ZERO HORA 22 de novembro de 2013 | N° 17622
EDITORIAIS
Depois da questionável pirotecnia de viés eleitoreiro promovida pelo Planalto em torno da exumação do ex-presidente João Goulart, o Congresso Nacional promoveu um debate até a madrugada de ontem para anular a sessão do dia 2 de abril de 1964, que declarou vaga a Presidência da República e oficializou o golpe militar. A onda revisionista das instituições brasileiras começa a virar o fio. Tudo bem que os poderes constituídos repudiem a ditadura e renovem seus compromissos democráticos, mas se excedem aqueles que tentam reescrever a História. Houve um golpe, um presidente foi deposto ilegitimamente, isso é inquestionável. Mas o Congresso da época chancelou tudo: não dá para apagar essa parte triste.
Um dos autores da proposta, juntamente com o colega Randolfe Rodrigues (PSOL-AL), o senador Pedro Simon (PMDB-RS) antecipou-se às críticas garantindo que a intenção não é reconstituir os fatos. Nas suas próprias palavras, a História apenas vai dizer que, naquele dia, “o presidente do Congresso usurpou a vontade popular de maneira estúpida e ridícula, depondo o presidente da República”. A decisão, de fato, é comparável à que, em abril deste ano, devolveu simbolicamente o mandato de senador ao líder comunista Luiz Carlos Prestes. Também a Câmara, numa iniciativa recente, tomou a mesma atitude em relação a deputados que, ao longo de duas décadas de regime militar, foram cassados, impedidos de exercer o mandato e, em muitos casos, perseguidos. Por isso, passaram à História, o que não implica a necessidade de se tentar reescrevê-la.

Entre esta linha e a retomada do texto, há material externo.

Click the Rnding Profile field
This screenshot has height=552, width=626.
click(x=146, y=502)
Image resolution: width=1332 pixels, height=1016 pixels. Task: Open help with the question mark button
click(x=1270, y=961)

No caso específico de Jango, a recente exumação contribuiu também para o país jogar luz sobre uma figura pública que, deposta no auge da popularidade, chegou a ter as referências a seu nome proibida. Ou, o que é pior, passou a ser lembrada de forma deturpada. Desde a redemocratização, porém, a trajetória política do presidente deposto em meio a um clima de radicalização num cenário de polarização ideológica no auge da Guerra Fria vem sendo alvo constante de pesquisas e teses acadêmicas. E os historiadores e biógrafos têm melhores condições do que os políticos de definir um perfil menos idealizado dessa e de outras figuras públicas do país.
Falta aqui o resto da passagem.